**SHORT EXERCISE:**
Give back the listing below word for word, line for line, with nothing changed.
═══ MATERIAL
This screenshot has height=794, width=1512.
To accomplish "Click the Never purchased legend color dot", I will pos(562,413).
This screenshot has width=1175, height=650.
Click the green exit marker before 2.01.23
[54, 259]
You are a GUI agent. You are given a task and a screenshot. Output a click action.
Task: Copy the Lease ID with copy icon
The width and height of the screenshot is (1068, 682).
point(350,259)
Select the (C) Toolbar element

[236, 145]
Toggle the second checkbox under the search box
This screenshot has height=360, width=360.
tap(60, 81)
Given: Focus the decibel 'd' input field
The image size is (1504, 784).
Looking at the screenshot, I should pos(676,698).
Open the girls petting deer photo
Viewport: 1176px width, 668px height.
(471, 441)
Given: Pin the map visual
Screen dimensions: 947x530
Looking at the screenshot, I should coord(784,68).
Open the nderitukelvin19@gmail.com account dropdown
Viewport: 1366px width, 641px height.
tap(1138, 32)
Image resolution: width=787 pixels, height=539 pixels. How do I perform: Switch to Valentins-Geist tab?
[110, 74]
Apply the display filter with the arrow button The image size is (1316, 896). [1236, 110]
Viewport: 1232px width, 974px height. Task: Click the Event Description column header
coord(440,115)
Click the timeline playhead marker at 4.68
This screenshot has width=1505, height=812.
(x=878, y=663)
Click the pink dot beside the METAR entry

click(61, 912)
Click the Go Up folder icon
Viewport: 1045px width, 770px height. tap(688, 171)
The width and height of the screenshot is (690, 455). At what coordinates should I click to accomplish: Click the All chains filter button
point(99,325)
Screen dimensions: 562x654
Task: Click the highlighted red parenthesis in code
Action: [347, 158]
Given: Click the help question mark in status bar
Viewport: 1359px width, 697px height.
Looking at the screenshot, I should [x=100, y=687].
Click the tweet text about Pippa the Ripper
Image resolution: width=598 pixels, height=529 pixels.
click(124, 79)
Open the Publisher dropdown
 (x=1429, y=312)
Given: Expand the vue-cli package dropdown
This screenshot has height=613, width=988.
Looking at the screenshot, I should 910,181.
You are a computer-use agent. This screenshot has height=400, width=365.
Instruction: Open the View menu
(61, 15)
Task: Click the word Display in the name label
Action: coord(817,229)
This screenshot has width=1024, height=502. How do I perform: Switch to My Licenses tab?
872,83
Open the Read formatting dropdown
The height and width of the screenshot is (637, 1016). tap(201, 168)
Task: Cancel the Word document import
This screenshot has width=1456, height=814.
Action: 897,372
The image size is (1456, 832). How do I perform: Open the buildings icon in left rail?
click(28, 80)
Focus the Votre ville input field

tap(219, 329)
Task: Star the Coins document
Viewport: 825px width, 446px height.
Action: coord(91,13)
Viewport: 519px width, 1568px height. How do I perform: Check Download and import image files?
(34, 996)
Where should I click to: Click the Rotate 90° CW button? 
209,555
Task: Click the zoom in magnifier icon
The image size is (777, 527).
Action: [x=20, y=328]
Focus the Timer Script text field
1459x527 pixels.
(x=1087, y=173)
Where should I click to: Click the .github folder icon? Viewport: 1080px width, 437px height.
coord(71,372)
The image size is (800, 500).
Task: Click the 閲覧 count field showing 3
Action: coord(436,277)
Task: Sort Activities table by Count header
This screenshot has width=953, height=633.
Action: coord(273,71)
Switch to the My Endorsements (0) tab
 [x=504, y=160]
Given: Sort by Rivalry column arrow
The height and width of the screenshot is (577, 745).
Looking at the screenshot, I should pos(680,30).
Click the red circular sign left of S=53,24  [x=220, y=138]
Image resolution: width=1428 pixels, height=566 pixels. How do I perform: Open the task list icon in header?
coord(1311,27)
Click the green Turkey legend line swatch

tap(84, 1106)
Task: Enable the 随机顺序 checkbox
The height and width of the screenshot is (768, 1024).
══════
**FINAL RESULT:**
This screenshot has height=794, width=1512.
To accomplish "Click the Never purchased legend color dot", I will pos(562,413).
This screenshot has width=1175, height=650.
Click the green exit marker before 2.01.23
[54, 259]
You are a GUI agent. You are given a task and a screenshot. Output a click action.
Task: Copy the Lease ID with copy icon
The width and height of the screenshot is (1068, 682).
point(350,259)
Select the (C) Toolbar element

[236, 145]
Toggle the second checkbox under the search box
This screenshot has height=360, width=360.
tap(60, 81)
Given: Focus the decibel 'd' input field
The image size is (1504, 784).
Looking at the screenshot, I should pos(676,698).
Open the girls petting deer photo
Viewport: 1176px width, 668px height.
(471, 441)
Given: Pin the map visual
Screen dimensions: 947x530
Looking at the screenshot, I should coord(784,68).
Open the nderitukelvin19@gmail.com account dropdown
Viewport: 1366px width, 641px height.
tap(1138, 32)
Image resolution: width=787 pixels, height=539 pixels. How do I perform: Switch to Valentins-Geist tab?
[110, 74]
Apply the display filter with the arrow button The image size is (1316, 896). [1236, 110]
Viewport: 1232px width, 974px height. Task: Click the Event Description column header
coord(440,115)
Click the timeline playhead marker at 4.68
This screenshot has width=1505, height=812.
(x=878, y=663)
Click the pink dot beside the METAR entry

click(61, 912)
Click the Go Up folder icon
Viewport: 1045px width, 770px height. tap(688, 171)
The width and height of the screenshot is (690, 455). At what coordinates should I click to accomplish: Click the All chains filter button
point(99,325)
Screen dimensions: 562x654
Task: Click the highlighted red parenthesis in code
Action: [347, 158]
Given: Click the help question mark in status bar
Viewport: 1359px width, 697px height.
Looking at the screenshot, I should [x=100, y=687].
Click the tweet text about Pippa the Ripper
Image resolution: width=598 pixels, height=529 pixels.
click(124, 79)
Open the Publisher dropdown
 (x=1429, y=312)
Given: Expand the vue-cli package dropdown
This screenshot has height=613, width=988.
Looking at the screenshot, I should 910,181.
You are a computer-use agent. This screenshot has height=400, width=365.
Instruction: Open the View menu
(61, 15)
Task: Click the word Display in the name label
Action: coord(817,229)
This screenshot has width=1024, height=502. How do I perform: Switch to My Licenses tab?
872,83
Open the Read formatting dropdown
The height and width of the screenshot is (637, 1016). tap(201, 168)
Task: Cancel the Word document import
This screenshot has width=1456, height=814.
Action: 897,372
The image size is (1456, 832). How do I perform: Open the buildings icon in left rail?
click(28, 80)
Focus the Votre ville input field

tap(219, 329)
Task: Star the Coins document
Viewport: 825px width, 446px height.
Action: coord(91,13)
Viewport: 519px width, 1568px height. How do I perform: Check Download and import image files?
(34, 996)
Where should I click to: Click the Rotate 90° CW button? 
209,555
Task: Click the zoom in magnifier icon
The image size is (777, 527).
Action: [x=20, y=328]
Focus the Timer Script text field
1459x527 pixels.
(x=1087, y=173)
Where should I click to: Click the .github folder icon? Viewport: 1080px width, 437px height.
coord(71,372)
The image size is (800, 500).
Task: Click the 閲覧 count field showing 3
Action: coord(436,277)
Task: Sort Activities table by Count header
This screenshot has width=953, height=633.
Action: coord(273,71)
Switch to the My Endorsements (0) tab
 [x=504, y=160]
Given: Sort by Rivalry column arrow
The height and width of the screenshot is (577, 745).
Looking at the screenshot, I should pos(680,30).
Click the red circular sign left of S=53,24  [x=220, y=138]
Image resolution: width=1428 pixels, height=566 pixels. How do I perform: Open the task list icon in header?
coord(1311,27)
Click the green Turkey legend line swatch

tap(84, 1106)
Task: Enable the 随机顺序 checkbox
The height and width of the screenshot is (768, 1024).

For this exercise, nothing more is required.